Photo of Christian Knoeller

Promoted to Professor
Department of English

knoeller@purdue.edu

Christian Knoeller received a Ph.D. in education in language and literacy from the University of California, Berkeley, a master’s degree in linguistics and an MFA in English and creative writing from the University of Oregon. In addition to his work in English and comparative literature, Knoeller is an affiliated faculty member in American studies.

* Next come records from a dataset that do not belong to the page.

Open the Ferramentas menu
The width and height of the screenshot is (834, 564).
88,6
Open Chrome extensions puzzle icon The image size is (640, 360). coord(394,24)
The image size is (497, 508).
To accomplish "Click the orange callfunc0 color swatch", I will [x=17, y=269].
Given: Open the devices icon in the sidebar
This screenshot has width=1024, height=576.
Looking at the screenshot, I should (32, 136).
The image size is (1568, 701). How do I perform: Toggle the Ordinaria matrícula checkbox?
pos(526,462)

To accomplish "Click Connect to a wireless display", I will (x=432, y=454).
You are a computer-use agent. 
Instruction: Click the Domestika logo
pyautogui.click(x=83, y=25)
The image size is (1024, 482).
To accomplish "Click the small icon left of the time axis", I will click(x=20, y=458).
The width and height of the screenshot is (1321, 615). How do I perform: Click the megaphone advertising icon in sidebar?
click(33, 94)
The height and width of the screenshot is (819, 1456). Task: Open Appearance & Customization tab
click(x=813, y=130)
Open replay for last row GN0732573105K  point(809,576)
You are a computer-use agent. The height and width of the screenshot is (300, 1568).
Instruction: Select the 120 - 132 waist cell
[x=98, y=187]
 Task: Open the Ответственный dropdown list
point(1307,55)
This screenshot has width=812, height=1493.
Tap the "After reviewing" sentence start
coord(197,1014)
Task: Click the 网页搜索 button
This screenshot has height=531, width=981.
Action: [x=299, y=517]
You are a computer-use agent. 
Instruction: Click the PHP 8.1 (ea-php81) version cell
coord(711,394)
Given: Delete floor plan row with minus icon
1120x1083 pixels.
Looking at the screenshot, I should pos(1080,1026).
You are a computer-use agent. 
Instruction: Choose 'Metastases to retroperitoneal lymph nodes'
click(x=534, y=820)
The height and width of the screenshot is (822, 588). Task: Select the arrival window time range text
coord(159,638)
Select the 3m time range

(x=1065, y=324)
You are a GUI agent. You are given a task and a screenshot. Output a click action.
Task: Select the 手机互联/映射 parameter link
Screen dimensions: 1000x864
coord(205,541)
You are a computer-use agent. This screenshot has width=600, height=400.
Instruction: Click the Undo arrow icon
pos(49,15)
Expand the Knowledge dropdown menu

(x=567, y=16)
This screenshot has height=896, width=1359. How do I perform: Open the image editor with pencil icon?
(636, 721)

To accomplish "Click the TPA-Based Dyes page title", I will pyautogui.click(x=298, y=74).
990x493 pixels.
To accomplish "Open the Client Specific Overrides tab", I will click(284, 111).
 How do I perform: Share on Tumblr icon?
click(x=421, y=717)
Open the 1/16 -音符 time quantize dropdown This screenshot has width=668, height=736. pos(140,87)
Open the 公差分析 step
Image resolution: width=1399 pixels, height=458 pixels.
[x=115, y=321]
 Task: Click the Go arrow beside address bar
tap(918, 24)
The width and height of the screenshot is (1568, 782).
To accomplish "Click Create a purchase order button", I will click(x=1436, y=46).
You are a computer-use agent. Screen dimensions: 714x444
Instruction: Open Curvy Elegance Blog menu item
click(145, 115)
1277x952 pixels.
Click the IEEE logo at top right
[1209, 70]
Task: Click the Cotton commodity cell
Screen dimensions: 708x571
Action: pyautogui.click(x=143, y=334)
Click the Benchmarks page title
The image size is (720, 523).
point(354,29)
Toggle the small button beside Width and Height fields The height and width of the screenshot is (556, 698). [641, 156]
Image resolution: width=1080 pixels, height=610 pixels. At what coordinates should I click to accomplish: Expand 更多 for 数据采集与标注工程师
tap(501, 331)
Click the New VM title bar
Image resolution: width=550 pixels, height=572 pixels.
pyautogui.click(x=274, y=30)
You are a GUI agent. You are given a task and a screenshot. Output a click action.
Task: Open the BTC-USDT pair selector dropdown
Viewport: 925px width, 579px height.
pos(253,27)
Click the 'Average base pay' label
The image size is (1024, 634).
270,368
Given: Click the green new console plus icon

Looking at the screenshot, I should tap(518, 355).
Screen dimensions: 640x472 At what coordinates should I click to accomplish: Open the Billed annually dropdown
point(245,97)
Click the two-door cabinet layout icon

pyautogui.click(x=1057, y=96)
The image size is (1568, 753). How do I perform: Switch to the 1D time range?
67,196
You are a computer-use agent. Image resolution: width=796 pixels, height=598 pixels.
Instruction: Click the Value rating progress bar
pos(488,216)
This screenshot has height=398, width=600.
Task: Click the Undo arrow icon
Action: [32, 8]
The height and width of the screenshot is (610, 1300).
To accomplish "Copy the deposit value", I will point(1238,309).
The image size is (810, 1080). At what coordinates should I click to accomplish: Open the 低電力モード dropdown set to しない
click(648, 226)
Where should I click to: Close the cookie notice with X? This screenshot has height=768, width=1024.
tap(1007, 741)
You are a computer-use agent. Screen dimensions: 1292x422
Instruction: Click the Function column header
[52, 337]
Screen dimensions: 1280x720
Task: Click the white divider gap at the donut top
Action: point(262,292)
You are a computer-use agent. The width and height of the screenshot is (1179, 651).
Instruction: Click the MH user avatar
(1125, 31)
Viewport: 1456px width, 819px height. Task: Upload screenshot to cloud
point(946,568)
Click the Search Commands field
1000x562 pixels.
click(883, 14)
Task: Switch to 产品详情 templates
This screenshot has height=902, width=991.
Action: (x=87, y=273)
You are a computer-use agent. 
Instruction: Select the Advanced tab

His research interests include Bakhtinian theory in educational research, classroom discourse analysis, teaching literature in conjunction with creative writing, and why, historically, English teachers have been encouraged to write.

A member of the Purdue faculty since 1999, Knoeller offers courses on pedagogical approaches for teaching writing and literature at middle and secondary school levels. He has taught high school and college English throughout the country and has been involved in extensive school district curriculum development projects.

Knoeller has published book chapters and articles on both critical and pedagogical topics. His current scholarly work focuses on environmental and Native American literature, including his most recent book, Reading Environmental History: Ecological Memory in the Wake of Landscape Change (University of Nevada, 2017). His research on teaching appears in Literacy Instruction for Culturally Diverse Students, and in his book, Voicing Ourselves: Whose Words We Use When We Talk About Books (State University of New York Press, 1998). His first collection of poems, Completing the Circle (Buttonwood, 2000), was awarded the Millennium Prize by Buttonwood Press.

Knoeller has received both the Midwestern Heritage Prize for Literary Criticism (2007) and the Gwendolyn Brooks Prize for Poetry (2011) from the Society for the Study of Midwestern Literature, and he is a past president of the organization.